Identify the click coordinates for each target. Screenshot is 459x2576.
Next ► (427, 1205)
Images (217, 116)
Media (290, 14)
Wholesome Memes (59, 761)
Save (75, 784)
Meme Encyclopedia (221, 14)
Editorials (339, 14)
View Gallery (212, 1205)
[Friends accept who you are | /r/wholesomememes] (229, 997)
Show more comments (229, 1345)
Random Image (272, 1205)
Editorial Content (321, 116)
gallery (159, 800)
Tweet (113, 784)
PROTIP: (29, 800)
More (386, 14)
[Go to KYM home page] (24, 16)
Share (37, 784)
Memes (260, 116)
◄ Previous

- - -

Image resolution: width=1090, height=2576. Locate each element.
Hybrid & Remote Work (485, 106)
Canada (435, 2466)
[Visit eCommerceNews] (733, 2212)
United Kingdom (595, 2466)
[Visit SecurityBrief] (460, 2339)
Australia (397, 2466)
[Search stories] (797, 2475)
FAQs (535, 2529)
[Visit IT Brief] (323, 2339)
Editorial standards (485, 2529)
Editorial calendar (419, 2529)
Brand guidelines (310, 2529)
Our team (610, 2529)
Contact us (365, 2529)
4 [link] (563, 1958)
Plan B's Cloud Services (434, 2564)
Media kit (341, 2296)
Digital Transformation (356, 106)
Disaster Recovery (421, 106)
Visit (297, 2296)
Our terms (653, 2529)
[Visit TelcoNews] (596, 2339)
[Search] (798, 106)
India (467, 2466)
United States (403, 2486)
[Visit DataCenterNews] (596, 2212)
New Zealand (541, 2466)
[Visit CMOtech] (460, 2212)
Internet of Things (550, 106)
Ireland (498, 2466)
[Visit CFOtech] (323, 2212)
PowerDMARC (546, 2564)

- - -

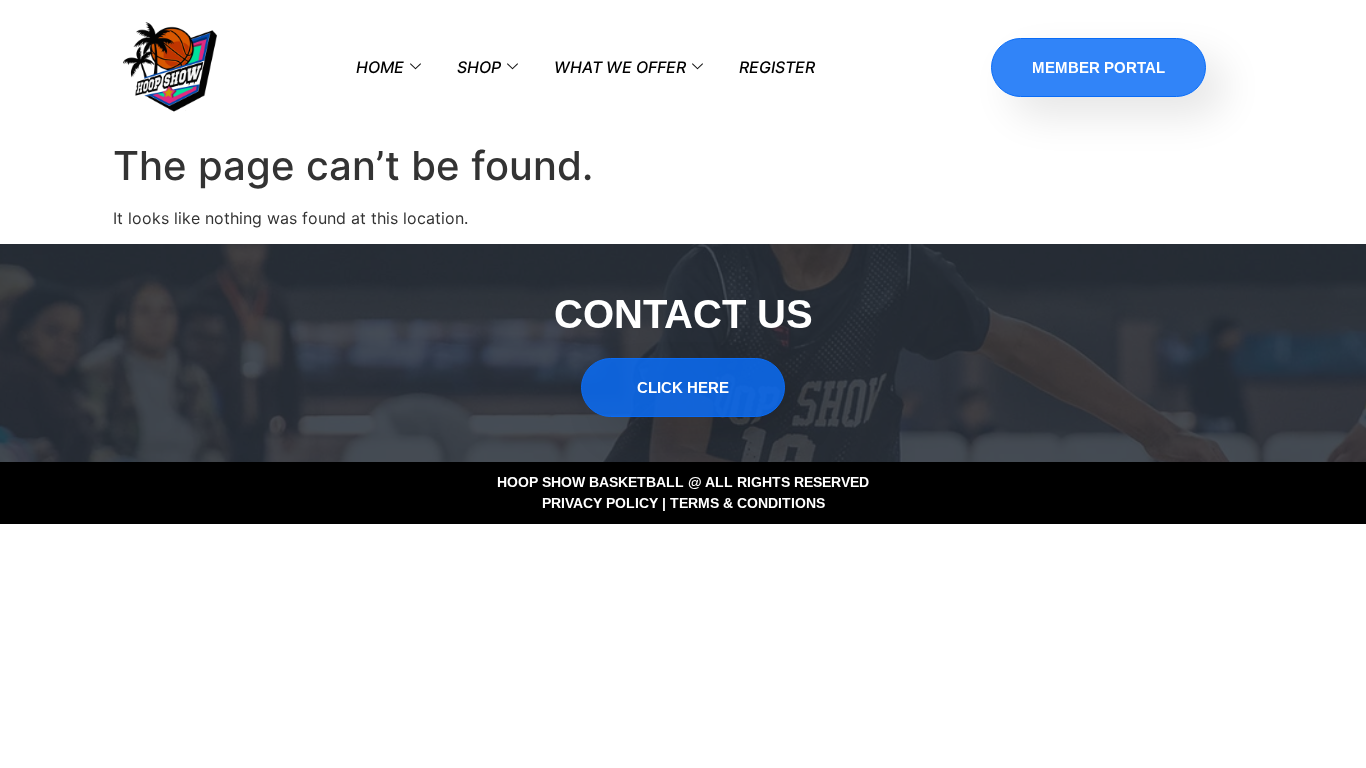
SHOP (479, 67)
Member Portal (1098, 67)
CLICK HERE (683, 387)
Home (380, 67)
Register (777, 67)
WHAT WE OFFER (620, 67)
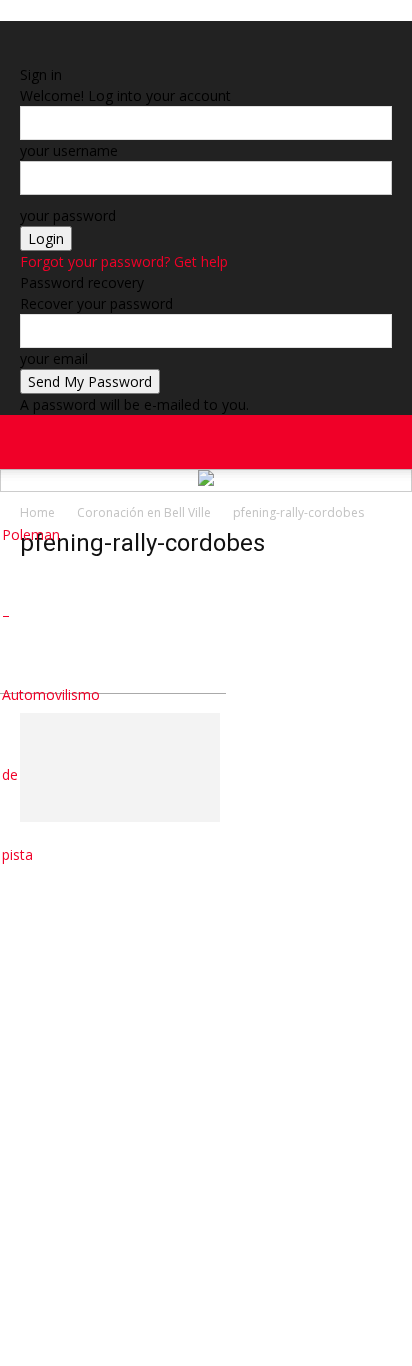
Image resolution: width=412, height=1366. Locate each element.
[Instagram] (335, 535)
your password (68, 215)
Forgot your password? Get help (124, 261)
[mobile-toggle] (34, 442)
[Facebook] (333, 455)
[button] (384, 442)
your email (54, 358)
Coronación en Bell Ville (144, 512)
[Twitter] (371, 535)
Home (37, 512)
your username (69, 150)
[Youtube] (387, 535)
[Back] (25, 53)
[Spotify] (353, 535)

- - -

- Prompt
The exercise is to copy out every line above that has the word "password" in it.

- Solution to the exercise
your password (68, 215)
Forgot your password? Get help (124, 261)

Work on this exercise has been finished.